L'accordo che va a rafforzare la partnership di lungo periodo tra Leonardo e la Romania, comprende anche kit di missione specifici, supporto logistico, addestramento e infrastrutture, prevede per il 2029 la consegna del primo velivolo.
I due velivoli ordinati saranno i primi C-27J Next Generation consegnati alla Romania e andranno ad aggiungersi alla flotta di C-27J già in servizio con l’Aeronautica Militare Rumena dal 2010.
Azioni Leonardo: analisi tecnica e strategie operative
Andiamo ora a vedere cosa ci suggerisce l'analisi tecnica nel breve e medio periodo sulle azioni Leonardo. È stata una settimana all'insegna del recupero per il titolo Leonardo che, con un saldo positivo del 4,01%, ha chiuso le contrattazioni a 54,42 euro.
Nel breve periodo una conferma dei corsi sopra i 53-53,20 euro, dove troviamo sia la media mobile di lungo periodo che la trendline discendente che parte dai top toccati nello scorso mese di marzo, dovrebbe favorire ulteriori apprezzamenti. In questo caso i prossimi obiettivi sarebbero posti sui 55,5 euro, dove transita l'indicatore daily del Supertrend e a seguire i 57 euro.
Nel caso in cui tali aree dovessero essere messe alle spalle, si avrebbe un ulteriore rafforzamento del quadro grafico di medio periodo. I prossimi obiettivi sarebbero situati sui massimi dell’ultimo mese in area 60 euro e a seguire i 62,5 euro. Lasciandosi alle spalle questi ultimi livelli aumenterebbero le possibilità per un test sui massimi assoluti situati sui 65 euro.

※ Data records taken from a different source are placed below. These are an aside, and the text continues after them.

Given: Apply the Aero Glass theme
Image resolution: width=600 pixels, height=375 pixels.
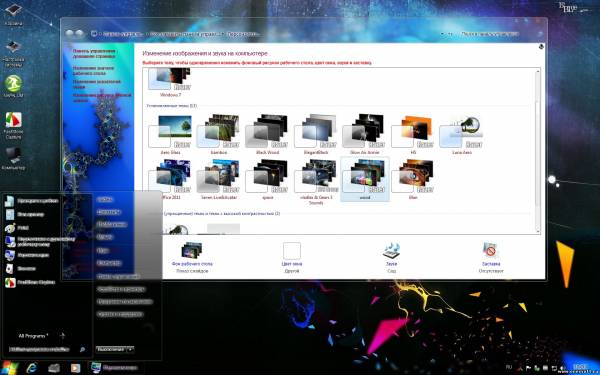Looking at the screenshot, I should point(170,131).
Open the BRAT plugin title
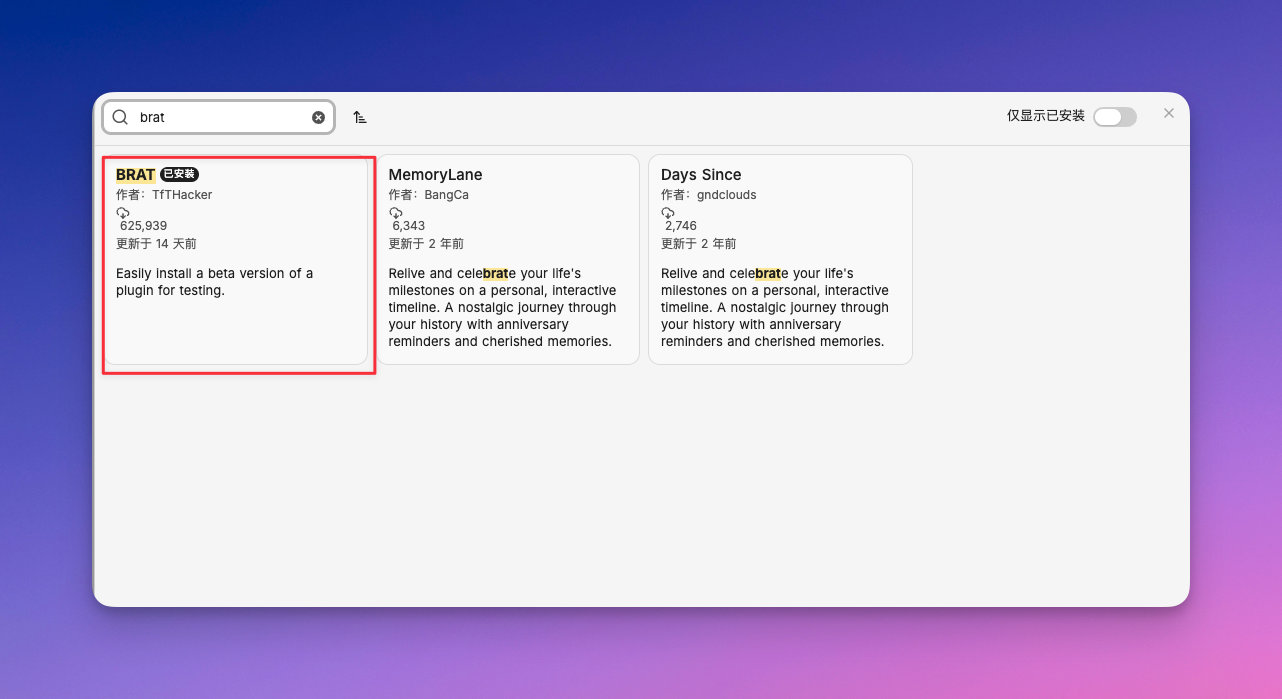The image size is (1282, 699). [x=135, y=175]
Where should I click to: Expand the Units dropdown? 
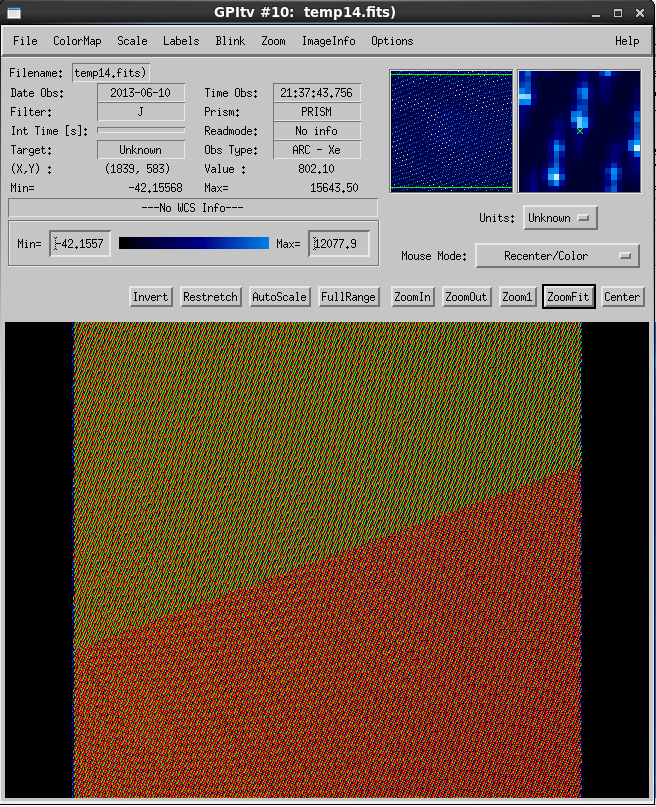tap(559, 218)
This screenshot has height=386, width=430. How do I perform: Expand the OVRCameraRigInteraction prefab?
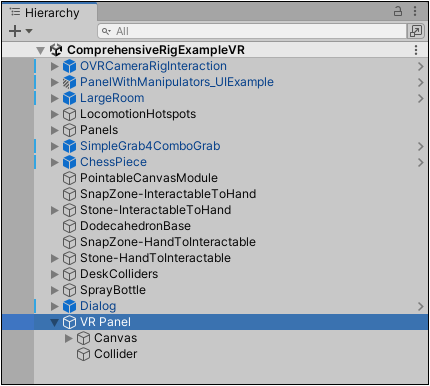[54, 66]
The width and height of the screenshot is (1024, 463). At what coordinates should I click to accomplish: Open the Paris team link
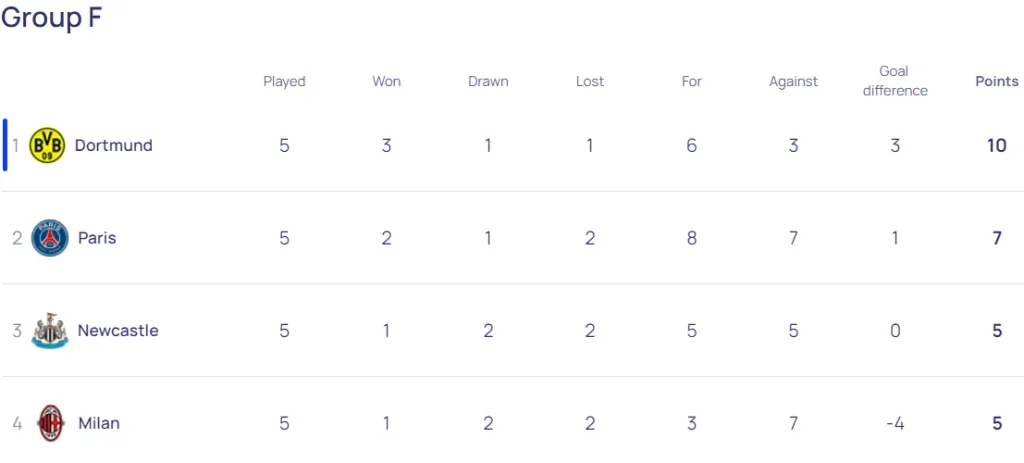(x=97, y=238)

Al contrario il ritorno delle quotazioni sotto i 53 euro dovrebbero aprire le porte a una nuova fase correttiva di breve periodo. Il primo target sarebbe situato sui 51 euro e successivamente i 49 euro. La violazione di questi ultimi livelli andrebbe a riattivare il trend di medio periodo ribassista, innescatosi dai top di sempre, con prossimi obiettivi situati sui 47,5 euro.
La mancata tenuta di tali sostegni aumenterebbe le possibilità per un test sui minimi degli ultimi 8 mesi posti sui 45 euro. La violazione di tali aree indebolirebbe ulteriormente il quadro grafico, con prossimi obiettivi situati sui 43 euro, che rappresentano il bottom degli ultimi 13 mesi.